The phrase “multi-generational family saga” is my siren call. Middlesex, The Corrections, La casa de los espíritus, and Homegoing have been among some of my favorite reads. There’s something about the structure that greatly appeals to me, as one character’s narrative sets the basis for the characters who follow. Pachinko is written in this tradition, and it does not fail to live up to my affinity for the niche genre. Starting at the turn of the 20th century and chronicling the descendants of a man with a cleft palate and a twisted foot. Born to a poor fisherman and his wife in the village of Yeongdo, Korea, the novel follows four generations of the Hoonie’s lineage as they leave behind their Japanese-occupied birthplace and find themselves adrift in a country that does not want them, with no homeland to return to. “History has failed us, but no matter,” reads the book’s opening line, foreshadowing what’s to befall this humble family. History may have failed them, but it sets the perfect stage for this wonderful exploration of the meaning of family, home, and heritage.
by Sir Arthur Conan Doyle, 1901
Book Riot Read Harder Challenge: Read a mystery where the victim(s) is not a woman.

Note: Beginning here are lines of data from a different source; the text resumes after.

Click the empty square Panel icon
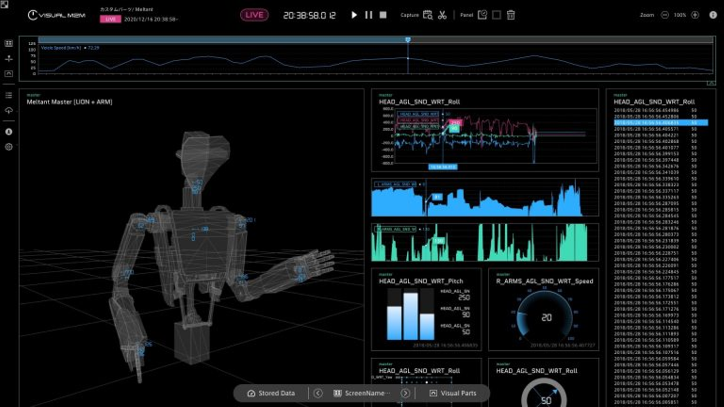724x407 pixels. click(x=496, y=15)
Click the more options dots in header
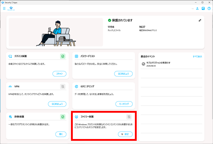Image resolution: width=213 pixels, height=144 pixels. (193, 9)
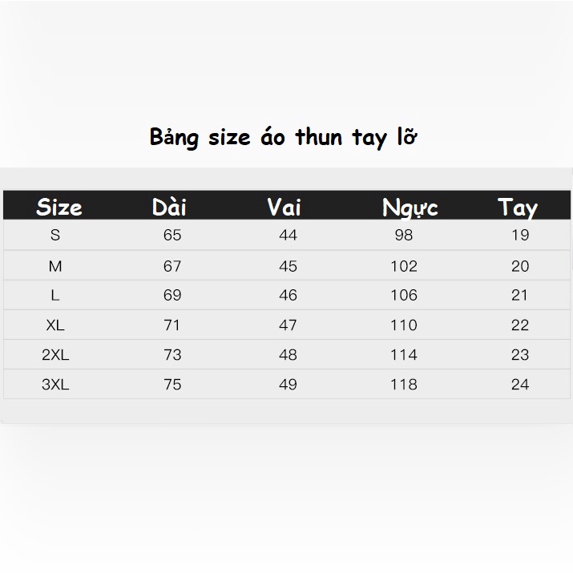This screenshot has width=573, height=573.
Task: Click the XL size row label
Action: click(x=55, y=325)
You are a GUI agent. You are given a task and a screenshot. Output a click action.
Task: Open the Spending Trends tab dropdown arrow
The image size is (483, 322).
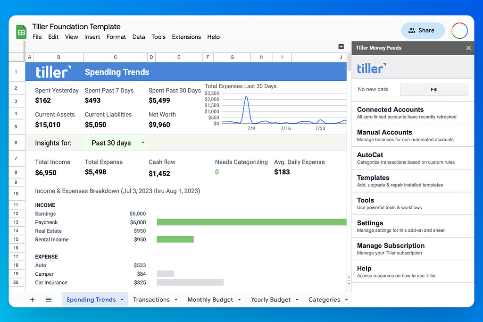pos(122,299)
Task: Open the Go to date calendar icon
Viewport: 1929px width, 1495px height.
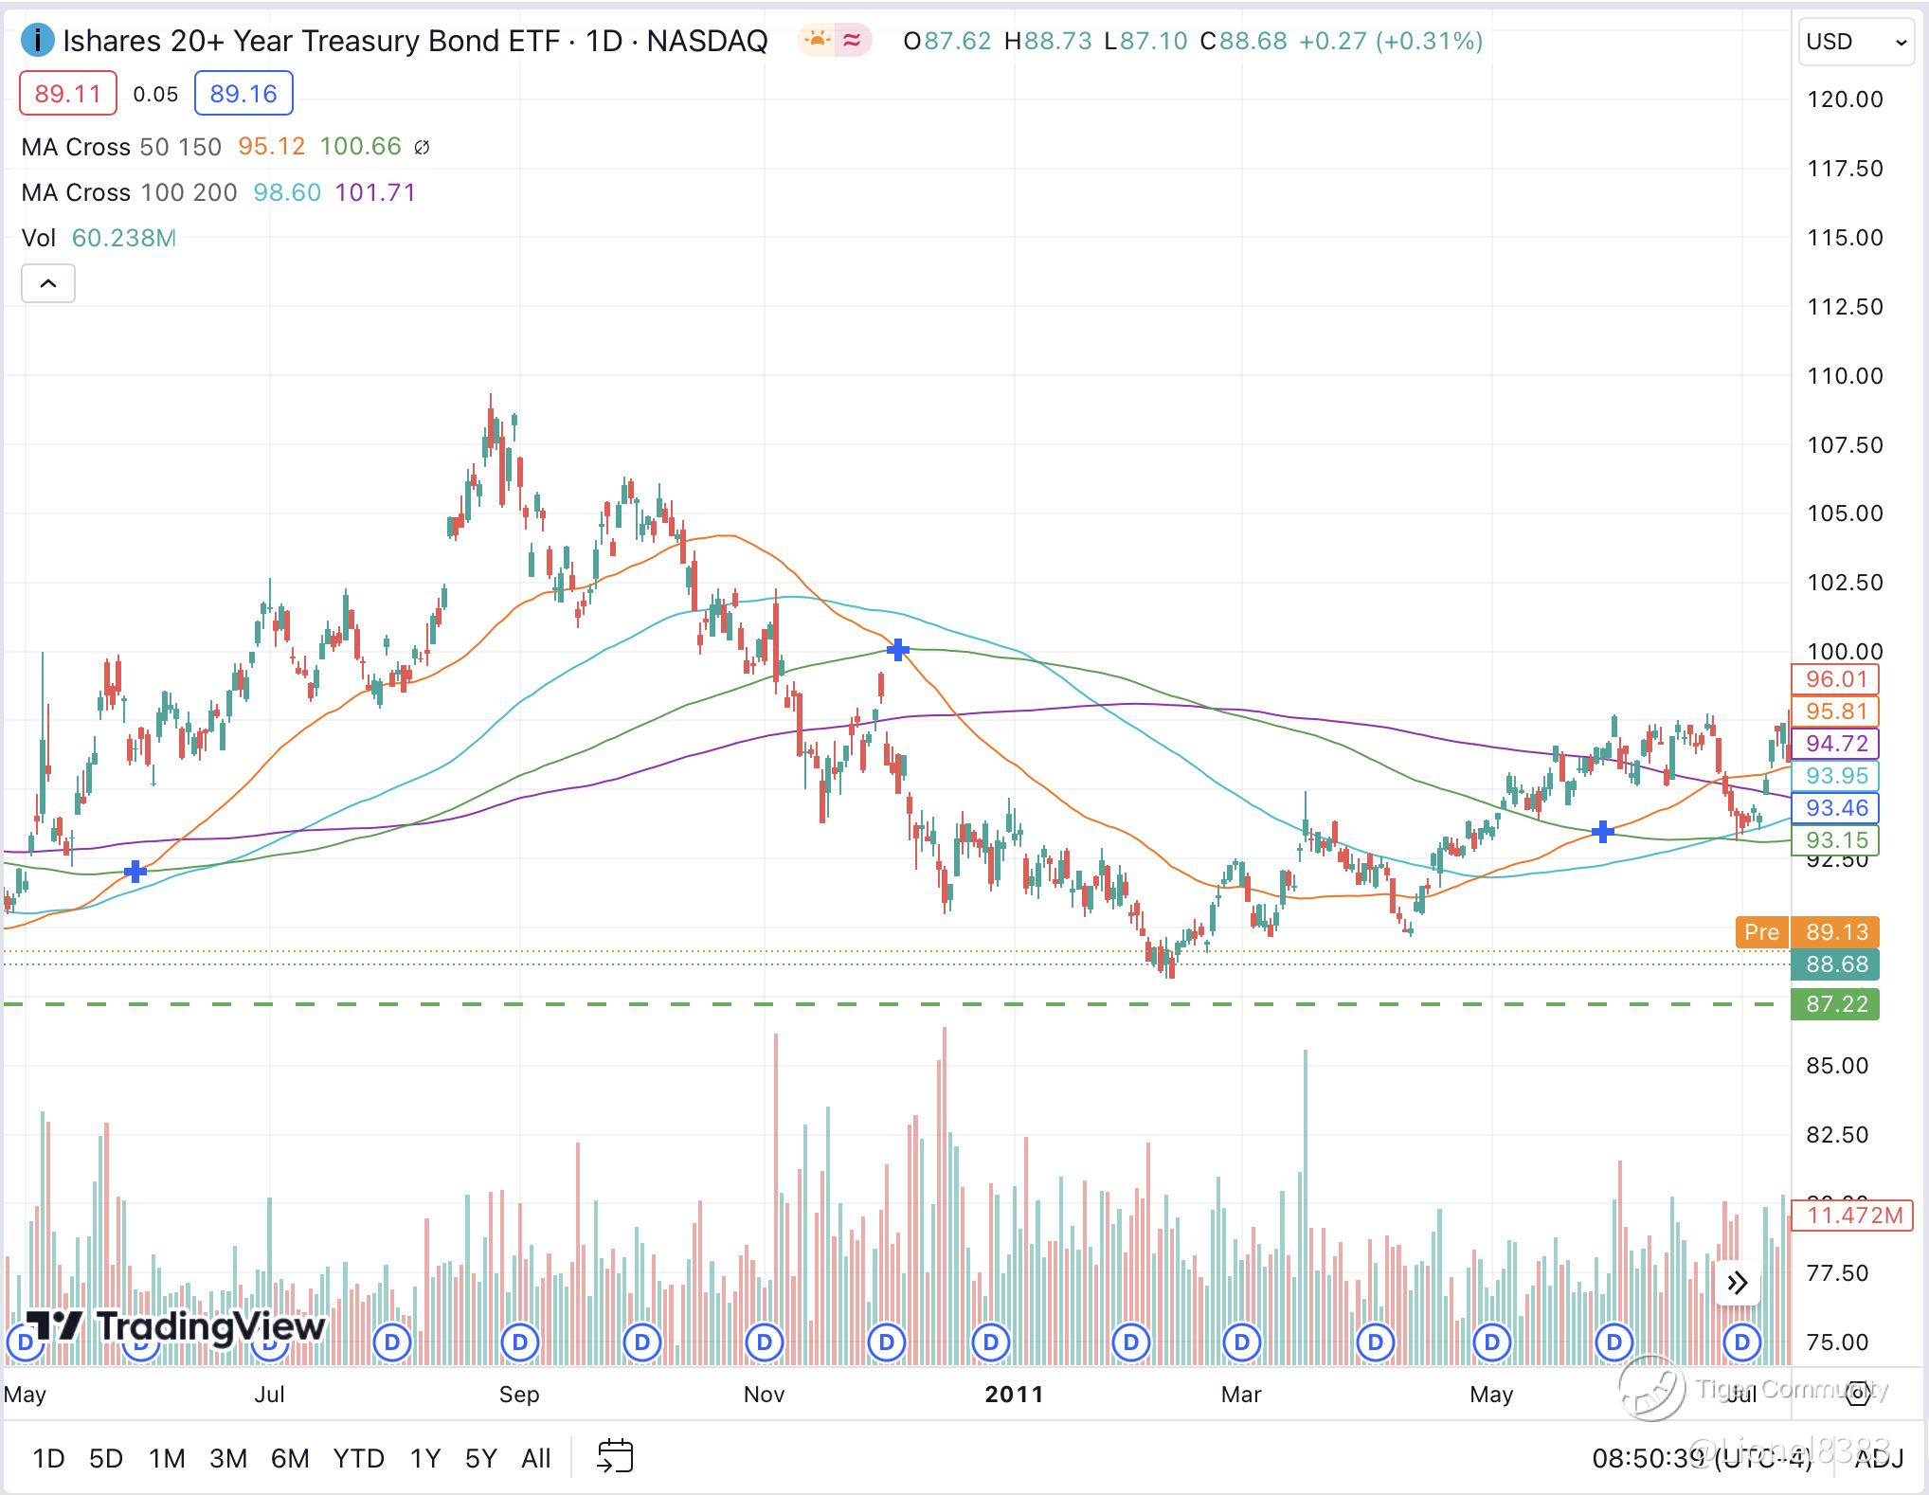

I chose this novel, perhaps the most famous of the Holmes oeuvre, to satisfy the Read Harder Challenge task of a mystery where a woman is not the victim because the principal casualty is that of Sir Charles Baskerville. However, we’re going to have to talk about what “victim” really means. This story was, quite simply, great. Centering around the peculiar legend of a hound that has murdered all of the Baskerville lineage who have come to live at the family estate, Holmes and Watson are employed in an attempt to save the latest and last heir, Henry Baskerville, who has come from the US to claim the property left to him after the death of his uncle. News of large paw prints around the body of Sir Charles lead many to believe in the legendary hound, but, of course, Holmes is not inclined to accept a supernatural dog as the culprit. In an interesting change of pace, Holmes is drawn back to London to carry on with a case, and he entreats Watson to stay with Henry and send him his observations. As such, Holmes is largely absent from this seminal work, and that, in my opinion, is what sets it apart from the others.